#### Given task A:
Show each line of the records that contains the word "screenshot", matching case exactly.

#### Supplied passage:
# # # # #

SQL Server 2012 Columnstore Index In Depth Part 1: Make a bigger AdventureworksDW database for Testing

April 13, 2012 at 7:00 AMSteven Wang

The new xVelocity memory optimized columnstore index feature in SQL server 2012 are designed to deliver blazing-fast performance for large data warehouse quries. But I believe that for many people who are interested in this fantastic new feature might have a problem to find a big sample data warehouse database to try the new columnstore features, like batch-mode processing, segment elimination, the size of memory grant etc.

The new sample data warehouse database: AdventureworksDW2012, which you can download from msftdbprodsamples.codeplex.com is not big enough for us to experience many features of columnstore index. We need to make it bigger to explore the columnstore index features.

Once the AdventureworksDW2012 Data file is downloaded, use the below script to attach the database:

USE [master]
GO
Declare @Filepath nvarchar(128)
Declare @SQL nvarchar(max)

Set	@Filepath = 'H:\Applications\database\SQL 2012\SampleDBs\adventureworks\' 
				--Change the path to your file path
				--Where your downloaded AdventureWorksDW2012_Data.mdf is located

Set @Filepath = IIF(Right(@Filepath,1) = '\', @Filepath, @Filepath + '\') + 'AdventureWorksDW2012_Data.mdf'

Set	@SQL = 'CREATE DATABASE [AdventureWorksDW2012] ON ( FILENAME = ''' + @Filepath + ''') FOR ATTACH'

Exec (@SQL)

# # # # #

#### Stored data:

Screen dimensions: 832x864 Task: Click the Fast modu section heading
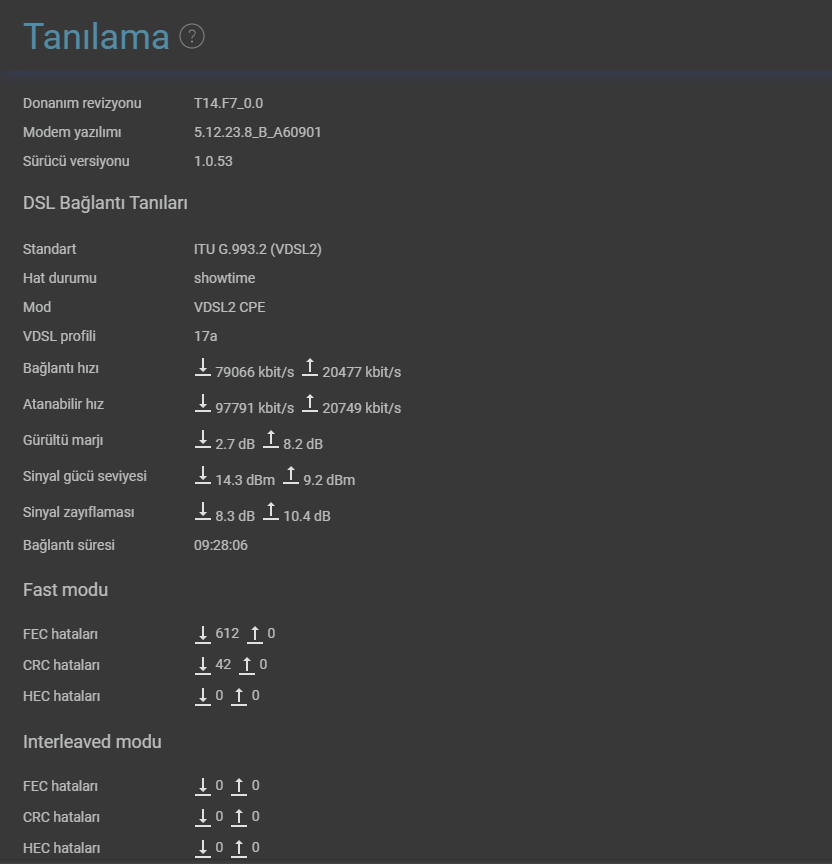[x=65, y=590]
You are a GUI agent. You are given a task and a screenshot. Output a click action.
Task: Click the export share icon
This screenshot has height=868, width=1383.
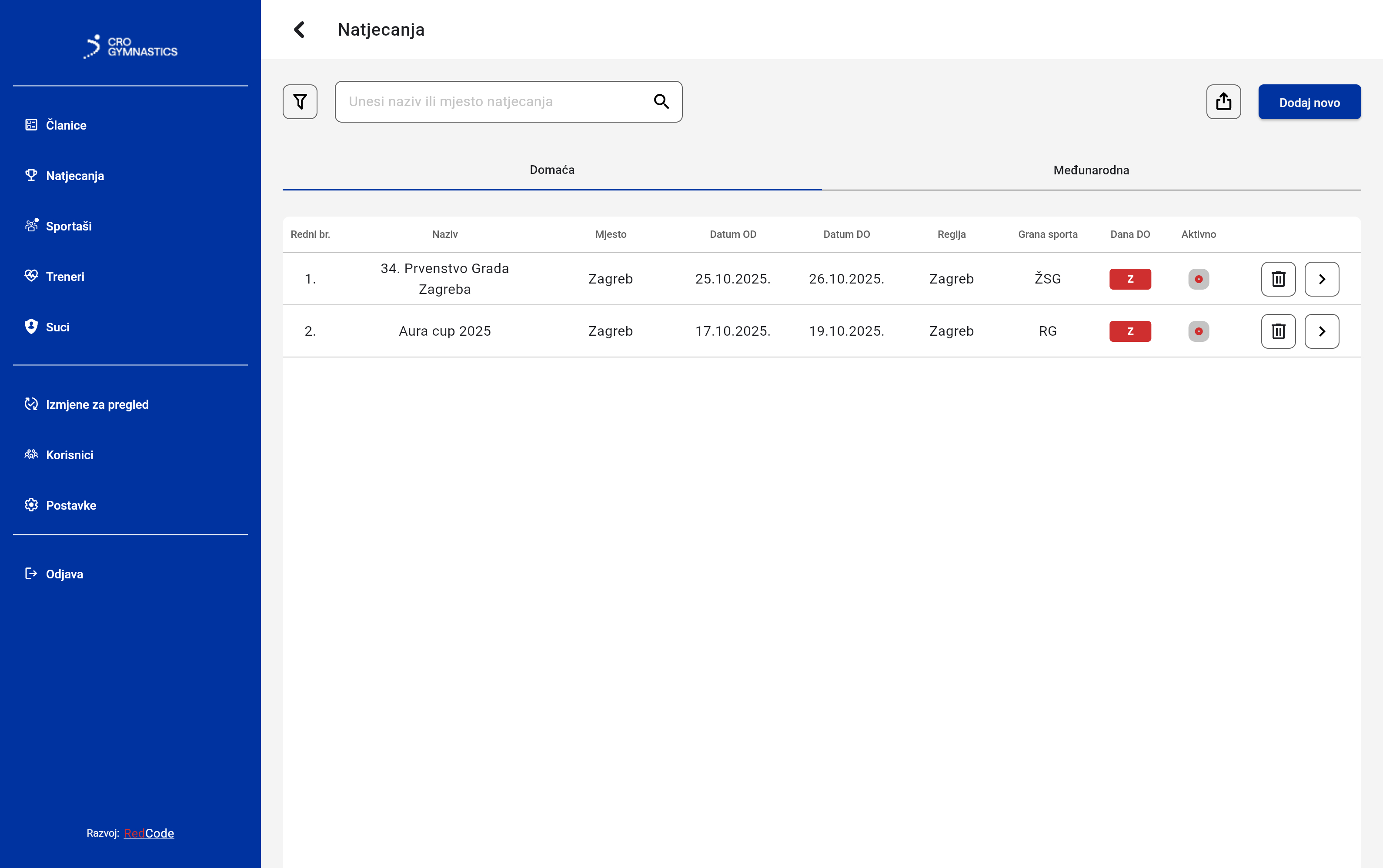click(x=1223, y=102)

# # # # #

#### Given task B:
Proceed with the article on enlarging AdventureworksDW2012 for columnstore index testing, picking up right after its final line.

#### Expected answer A:
You are a GUI agent. You are given a task and a screenshot. Output a click action.
This screenshot has height=868, width=1383.

#### Expected answer B:
GO

 

THe below diagram shows the table size of the AdventureworksDW2012 sample database: 

The biggest table in AdventureworksDW2012 is FactProductInventory with 776286 rows. The table is too narrow to be used for columnstore index testing. and the row size below 1 million is also too small.

A good candidate for creating the nonclustered columnstore index on will be FactResellerSales. But this table has only got 60,855 rows. In order to get a good performance comparison between the B-Tree index and columnstore index and other columnstore features , a table with about 100 millions of rows will be ideal. However, in most case, we might don't have such capacity in our laptop or home computer. I decide to pump up this table to over 10 millions of rows as this size will be suitable for most of users and it is also good enough for us to experience the most of columnstore indexes.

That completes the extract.